• Iloilo – Moving gently towards a bright future

    Crossroads (Toward Philippine Economic and Social Progress) by Gerardo P. Sicat
    (The Philippine Star) May 28, 2014

     

    As a major city in the Visayas, Iloilo has shown signs of great awakening. Eclipsed for most of the decades after the country’s independence, by Cebu and even by Bacolod, Iloilo has achieved quiet progress in the last two decades.

    Today, the physical evidence is abundant. New roads – or much widened old roads – have multiplied space for future growth of commerce. It has a modern airport through which regional and some international travellers come and go. Points of growth within the city are rising from several directions.

    “The hard part is being done.” The changes in Iloilo cannot be missed by anyone who has been familiar with the city, at least in the years before. The city is growing not only with people, but is on a building and rebuilding phase. Added property values are rising from these developments.

    To widen roads, or to make way for dikes to protect the river banks, houses and people had to be moved. But to create significant changes and realignments, initial redesign, sometimes implying destruction of old structures, is inevitable. Local political will is required to achieve these and it has not been wanting.

    In Iloilo’s case, the two-phase flood control development program has to be seen in line with the road building and flood control works. They are in the same geographic setting. It is inevitable for the same urban problems to arise, requiring common, interdependent solutions.

    In the matter of transportation routes in the new areas of the city that are widened, the changes are indeed remarkable – some avenues doubled in road space. The city is busily paving roads and creating sidewalks as well as tree paths to change the look of the avenues within years.

    The changes however have been coming in at a slow pace over time. The projects happened one at a time. But as they got implemented, they fitted well together, producing the overall effect of adding up for the better.

    “Local political will and national politics.” In all these, the city had to find the financial resources to help fund the projects. Each major project required persistent approaches to and support from different directions. This came at the local level, at the level of planning the regional framework, and finally, making sure that the national government and its agencies are behind the actions.

    The flood control problem was beyond the city’s financial capacity, necessitating a multi-year program of investment. Getting a new airport of good, respectable standard required national government support. Getting diligent backing up from the wheels of government is essential to achievement.

    All these required the allocation of local and national funds, further supported by external development assistance (Japanese development assistance has been critical for flood control and Korean finance was useful in the airport infrastructure). The city’s allocation of funding for road building and other urban works demanded focus in priorities came along with strong support from national resources.
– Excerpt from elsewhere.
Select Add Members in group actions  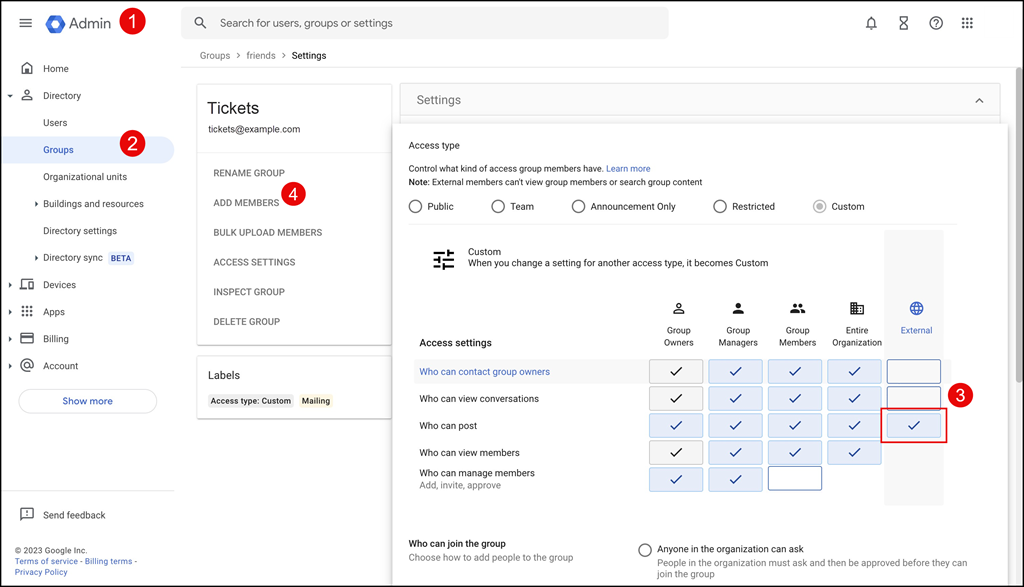coord(246,203)
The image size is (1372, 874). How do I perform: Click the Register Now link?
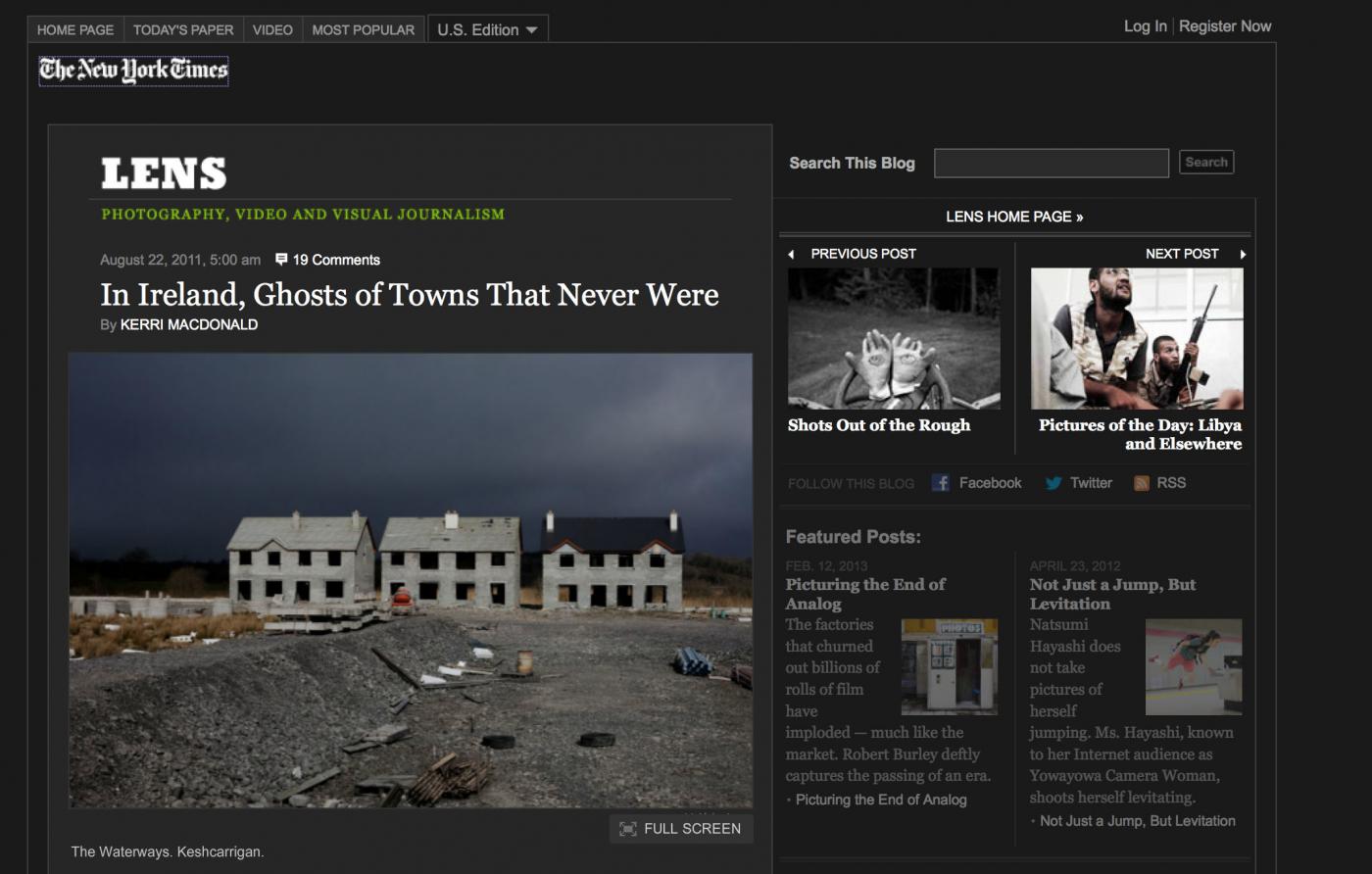coord(1225,26)
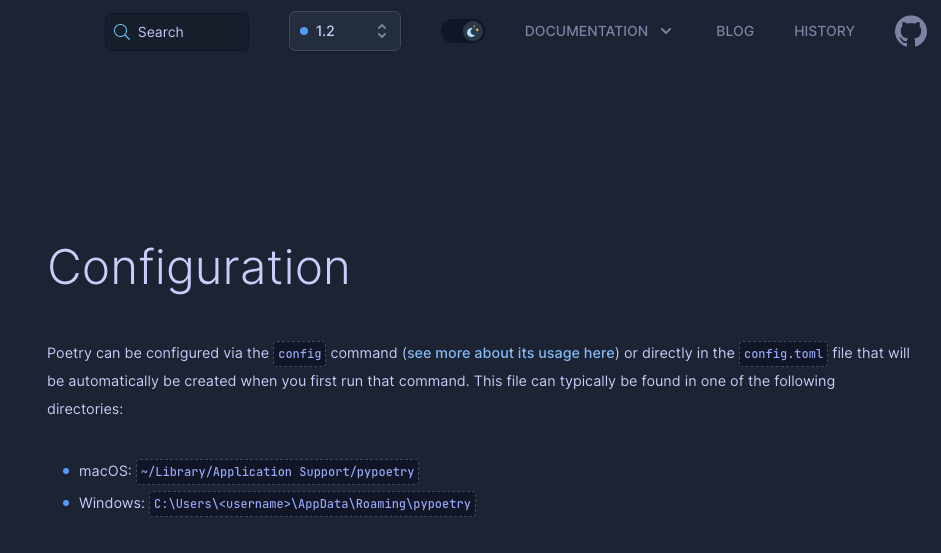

    It helped a lot that Iloilo politics got a steady hand to help manage the process at the national level. This is in the person of Senator Franklin Drilon who provided steadfast support from the national scene. As the senior leader from the region and from the city, he has succeeded in melding three aspects of political influence that are helpful to fill the city’s needs – national influence, regional economic rationale, and the imperatives of local development.
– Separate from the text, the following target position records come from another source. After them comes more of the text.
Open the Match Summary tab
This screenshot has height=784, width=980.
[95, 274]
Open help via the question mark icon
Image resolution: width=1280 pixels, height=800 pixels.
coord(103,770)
    It helped that the local politics was characterized by cooperativeness and not by internecine combat among local interests. There was more grounding in collective action. The city’s congressman (Jerry Trenas) and the city leadership (Mayor Jed Mabilog) could work together. And Drilon called the tune as well as gave support.

    In this setting, the local mayor could pursue his plans, get support from the national leaderships and therefore is able to accomplish the work on the ground. Thus. in Iloilo, there is economic economic synergy in the work of the local and national leaders.

    “The future is yet to come.” Today, the signs for the future are already written in various ongoing projects that are in place.

    The former old airport area is currently the site for a major commercial and mixed use business area where a regional convention center is also rising. Along with this, new hotel facilities are also in the works.

    Thus, the city is positioned to tap regional and national conferences and expand new business opportunities as well as broaden the appeal for tourism. Buildings for call centers and other BPO businesses are being constructed. Megaworld, the property company, has been successful in developing new business communities centered on the BPO industry.

    The Ayala group has also invested in call center buildings to encourage new BPO investments. The SM mall that was set up in an isolated part of town, has transformed this area into a new growth area for commerce.

    “Pressures from competition and opportunities for further expansion.” There are further developments that are working in Iloilo’s favor.

    First is that the continued growth of regional city competitors is also bringing new businesses to fuel Iloilo’s growth. Investments from BPO industries are moving southward, and Iloilo continues to attract.

    Second is the impact of Caticlan (and Boracay) in northern Panay on the commerce and tourism of Iloilo. Urban amenities in this area are growing (a new, enlarged airport is actively under construction in Caticlan to be developed by San Miguel Corporation.) Iloilo is likely to benefit potentially from such development.

    Third is the link of the country’s central nautical highway for ro-ro traffic. This traffic is between Luzon and Mindanao and Iloilo is in a strategic location of that traffic.

    Today, such commercial traffic is not yet sufficiently large to make a major impact. However, in the future, the potential of interisland commerce on Iloilo and on the island of Panay could be significant even as the national economy grows. Today, a bus journey could start in Cubao and end up in Iloilo. Imagine if the same could be expanded for private traffic and for a bigger volume of commercial trade between the regions.